Bowman is still assisting at the IIR as a volunteer, but says there are few other volunteers.
The IIR at AC is for students in the North Adams, South Adams, and AC districts and has about 15 students and six staffers, with one more staffer to be added soon, according to Mike Pettibone, AC superintendent. He says the IIR has one fulltime teacher, three fulltime aides, and two parttime aides who also have other duties at the school.
Michele Neumann, director of Adams-Wells Special Services, told the Daily Democrat that the vacancy created when Bowman resigned was been filled. At least one person was apparently added since she resigned.
Neumann also says that, at Bluffton, there are 12 students in the IIR from the Northern Wells, Bluffton-Harrison, and Southern Wells districts, plus three staffers, with one more to be added soon.
Bowman, whose children attend AC, says she is contacting the parents of the children in the IIR there because "one of my goals was to let the parents know of some of the changes to the classroom from staff cuts."
Neumann, who has 29 years of experience in social services, the last four at AWSSC, says there were personnel cutbacks within the past year. But, she added, "The kids are always put first" in any decisions made by the AWSSC board, which includes the superintendents of the six Adams and Wells school systems.
The reductions in staff, says Neumann, were made because enrollments at the participating school districts dropped. The lower enrollments occurred for various reasons, such as families moving away, perhaps due to poor economic situations.
She also says there continues to be "better identification" of students' problems, which can range from autism to birth defects, learning disabilities, etc. Some of the youth in the IIR are in wheelchairs.
Several years ago, says Neumann, Adams-Wells Special Services had about 170 staffers and now has 151 — 68 teachers, 80 instructional assistants, two assistant directors, and herself.
The agency's 2010-11 budget (July 1 to June 30) is just over $7.3 million, which comes from each of the school districts plus federal funds funneled through the State of Indiana.
There are 13 special education categories, according to Neumann, so quite a few people qualify for special education programs, although they cover a wide range of interests, abilities (or disabilities), and physical, mental, and emotional conditions.
At Adams Central, Superintendent Mike Pettibone said there are approximately 140 students in special education, some 12 percent of the overall student population, and that is low compared to the state average, which Neumann says is 17.6 percent. Some schools have up to 20 percent of students in special education, Pettibone reports.
Bowman said when she resigned that the intense intervention room at AC had a staff-to-student ratio this year that was about half of what it was a year ago. She declared in her resignation letter, "Most of the children in the room are nonverbal and can't tell their parents of the lack of staff."
She went on to say, "We have asked for more help [but] there have been no changes.

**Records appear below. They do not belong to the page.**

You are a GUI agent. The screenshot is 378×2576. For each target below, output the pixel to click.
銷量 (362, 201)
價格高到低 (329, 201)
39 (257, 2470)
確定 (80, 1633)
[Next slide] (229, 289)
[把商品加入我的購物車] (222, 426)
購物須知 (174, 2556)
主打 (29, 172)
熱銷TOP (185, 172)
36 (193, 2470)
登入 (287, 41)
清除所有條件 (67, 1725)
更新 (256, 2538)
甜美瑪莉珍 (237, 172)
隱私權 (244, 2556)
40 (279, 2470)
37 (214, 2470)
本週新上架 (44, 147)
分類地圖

I have continued to be concerned about the basic needs of our students being met as well as assuring their safety."
Bowman said many of the students should have one-on-one relationships with adult staffers each school day, but the staff is too small for that.
Pettibone noted that staffers are with some of those students all day long, even in classrooms, and help feed them, change diapers, etc. as part of their regular duty.
Bowman stated in her letter, "I have truly enjoyed working in the intense intervention program. Until this year, I felt it was a position in which I could really make a difference. The staff and children brought such a wonderful purpose to my life. It was truly an agonizing decision to submit this letter.
"If there comes a time when there have been positive changes made, including adequate staffing, I would be grateful for the opportunity to return. I plan to continue to help in the intervention room, offering my assistance as a volunteer. I believe totally in the program and the work being done for the students."